January 11, 2019

Be Our Guest / Andrew Costello

Ushering in peace during the new year and beyond

Andrew CostelloI am tired of the violence. Around Thanksgiving, one of my fraternity brothers was shot during an attempted robbery in the Castleton area of Indianapolis. This remains very unsettling to me, being a new father and having a residence less than three miles from where the shooting took place.

Unfortunately, there has been more and more violence in Indianapolis the last few years, and it needs to stop. According to the Indianapolis Metropolitan Police Department, there were 161 homicides during 2018. Being personally affected by acts of theft, vandalism and the murder of a family friend, I felt like I needed to offer some suggestions for us as a people of faith to stop the bloodshed.

First, we need to pray. I recently saw a bumper sticker in a gas station that read, “Prayer changes things.”

I personally have witnessed the transformative power of prayer, whether it be the curing of a terrible disease or the softening of my own heart when dealing with someone with whom I have a hard time loving.

We need to pray for our leaders, our law enforcement officials, our firefighters, our military, our neighbors, our co-workers, our families, our friends and many others.

Offer a prayer if you see flashing emergency vehicle lights or if you witness a terrible accident. Pray for the individual begging for food on the side of the road if you are unable to help them. Pray for a family member or friend with whom you are at odds. I know I would want someone praying for me in that moment if I were in trouble. As Pope St. John Paul the Great once said of the rosary, “Today I willingly entrust to the power of this prayer … the cause of peace in the world and the cause of the family” (“Rosarium Virginis Mariae,” #39).

Second, we need to be people of service. Going out and volunteering helps us realize that there is something greater than ourselves, helps quell our own selfishness and strengthens our character.

After volunteering at the St. Vincent DePaul food pantry, I always walk away invigorated and thankful that I had the opportunity to share God’s gifts with his people. There are also various organizations across the city, such as Keep Indianapolis Beautiful, which can help us take pride in our surroundings and show care for God’s creation. Volunteering with Catholic Charities’ refugee or other various outreach programs promotes peace in the lives of many individuals who are escaping or trying to overcome a troubled or dangerous past.
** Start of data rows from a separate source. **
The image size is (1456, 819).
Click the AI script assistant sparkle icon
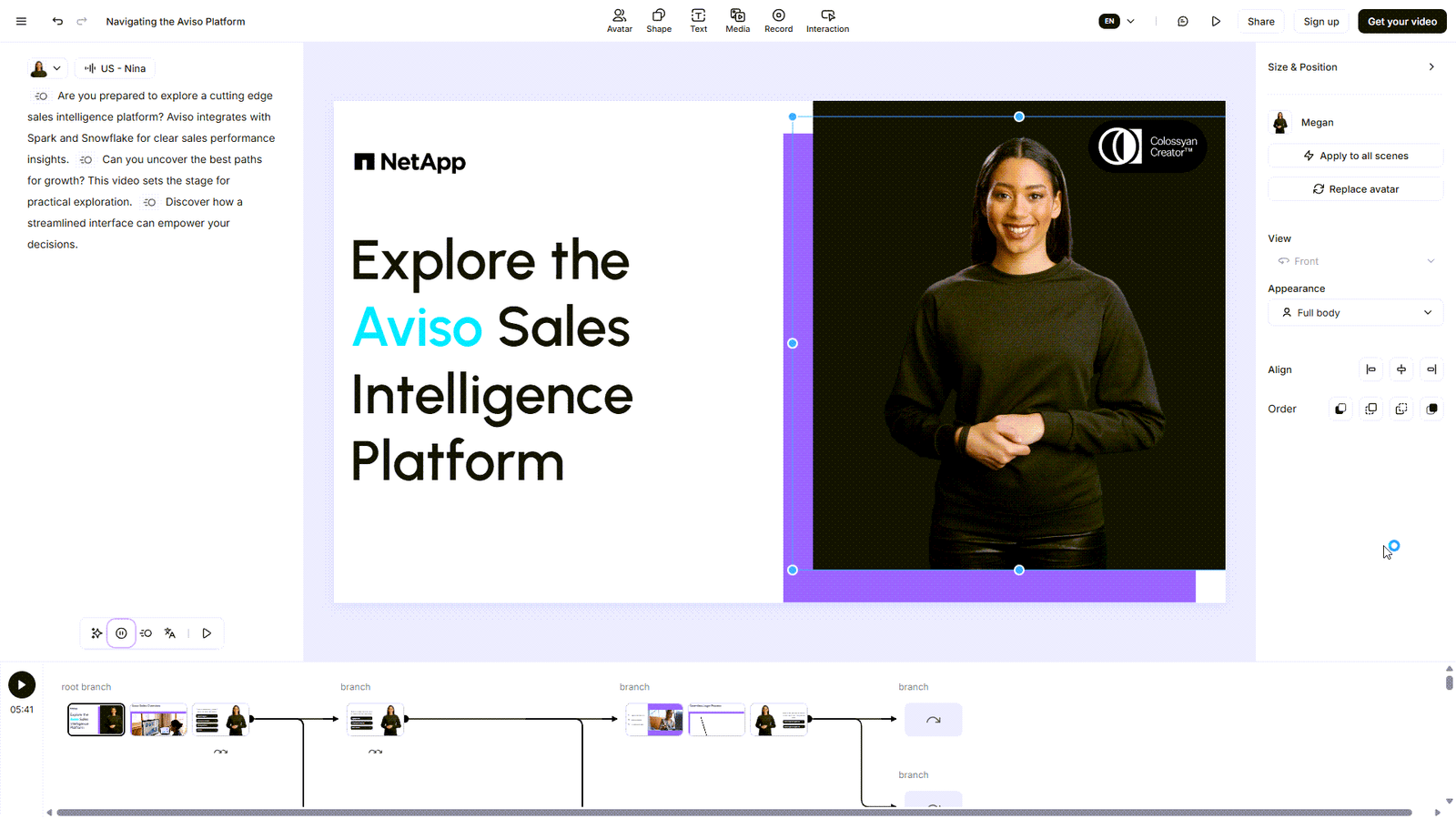point(96,633)
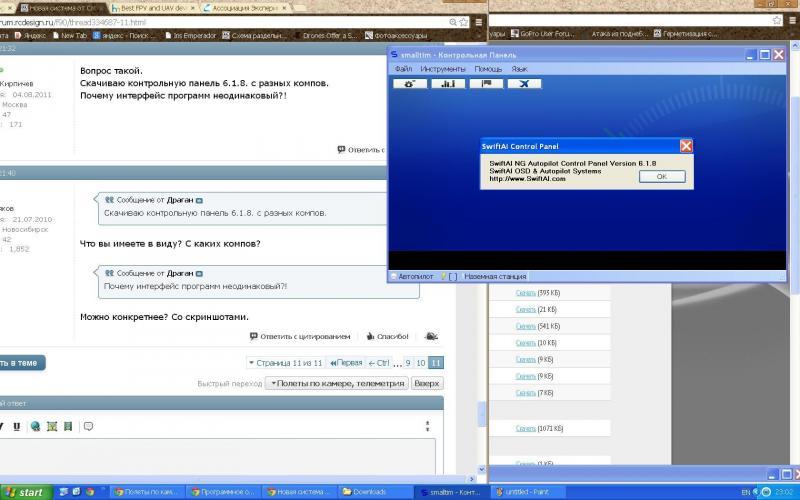Expand the 'Страница 11 из 11' page dropdown
The width and height of the screenshot is (800, 500).
click(x=285, y=363)
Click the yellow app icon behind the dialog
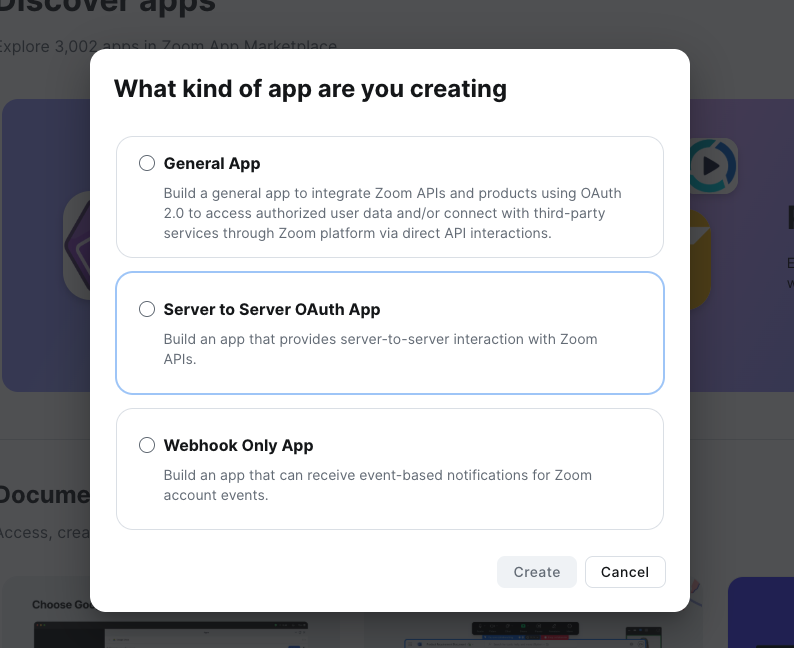 (x=700, y=260)
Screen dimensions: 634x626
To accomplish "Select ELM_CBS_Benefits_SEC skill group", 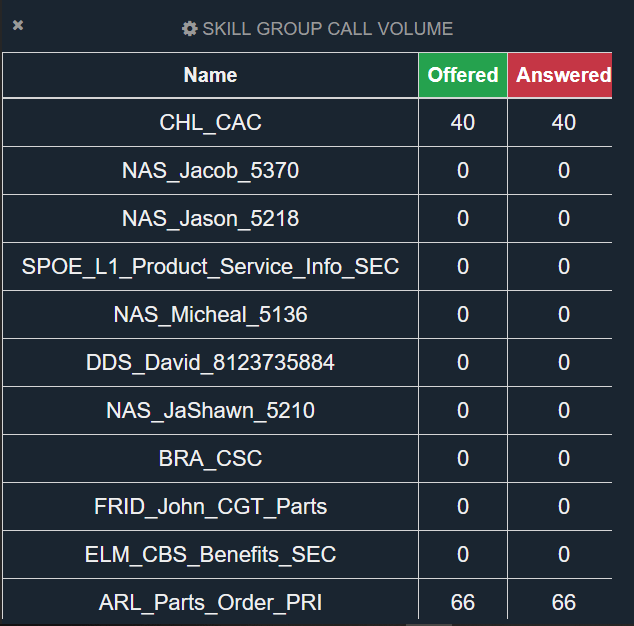I will (210, 555).
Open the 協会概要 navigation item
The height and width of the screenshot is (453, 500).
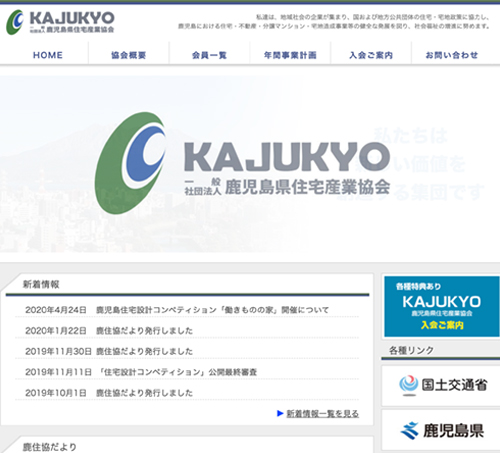(x=129, y=55)
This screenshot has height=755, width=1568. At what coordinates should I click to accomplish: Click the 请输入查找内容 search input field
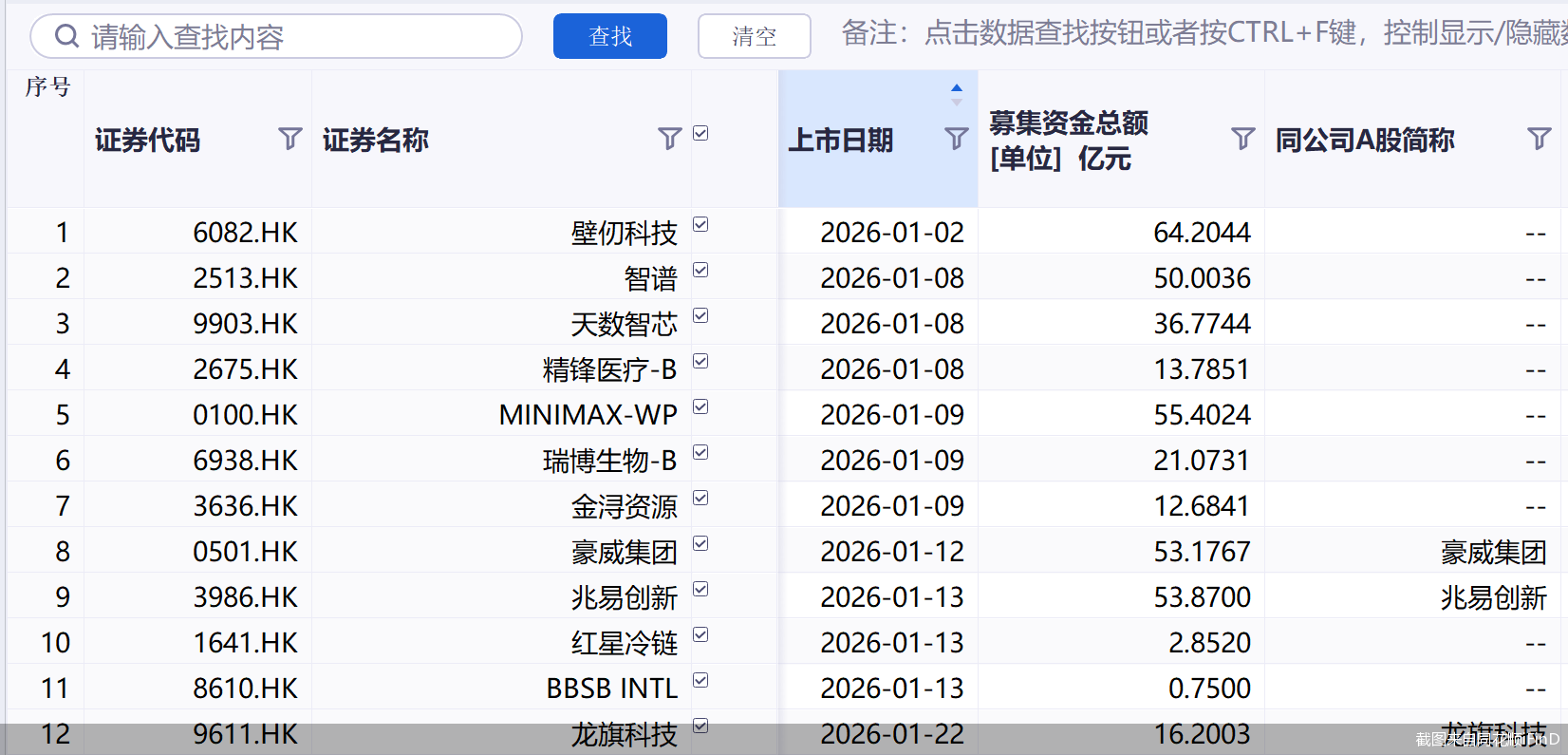[x=294, y=36]
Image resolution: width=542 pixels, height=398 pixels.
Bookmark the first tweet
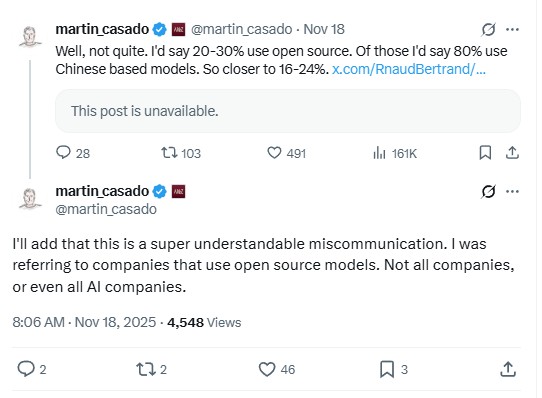485,152
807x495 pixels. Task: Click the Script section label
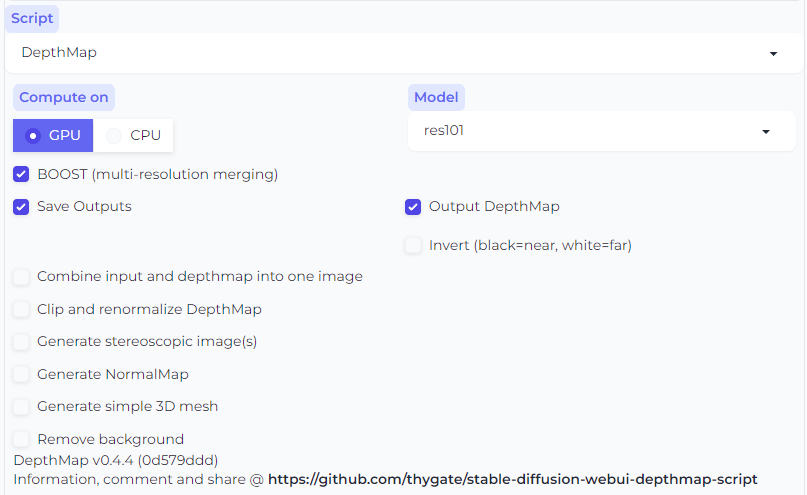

Ultimately, service helps us be people of gratitude and peace amidst a chaotic world.

Lastly, we need to pay attention to detail. We need to realize that the small, everyday decisions we make are indicative our character and integrity. These decisions also greatly affect the people around us.

To illustrate this point, I recall a time when I was almost hit by someone who ran a red light near the intersection of Fall Creek Parkway and Keystone Avenue in 2015. Providentially, I was able to stop in the middle of the intersection and avoid a likely horrific accident. As our Lord stated in the parable of the dishonest steward, “The person who is trustworthy in very small matters is also trustworthy in great ones” (Lk 16:10).

This idea has many great applications, from obeying traffic signals to obeying our civic duty to vote and pay taxes. If we do our best to be people of sound morals and integrity, then it creates a ripple effect in our own communities. If we are mindful of others on a small scale, then this mindfulness will cover a very broad spectrum.

Our Lady, Queen of Peace, pray for us!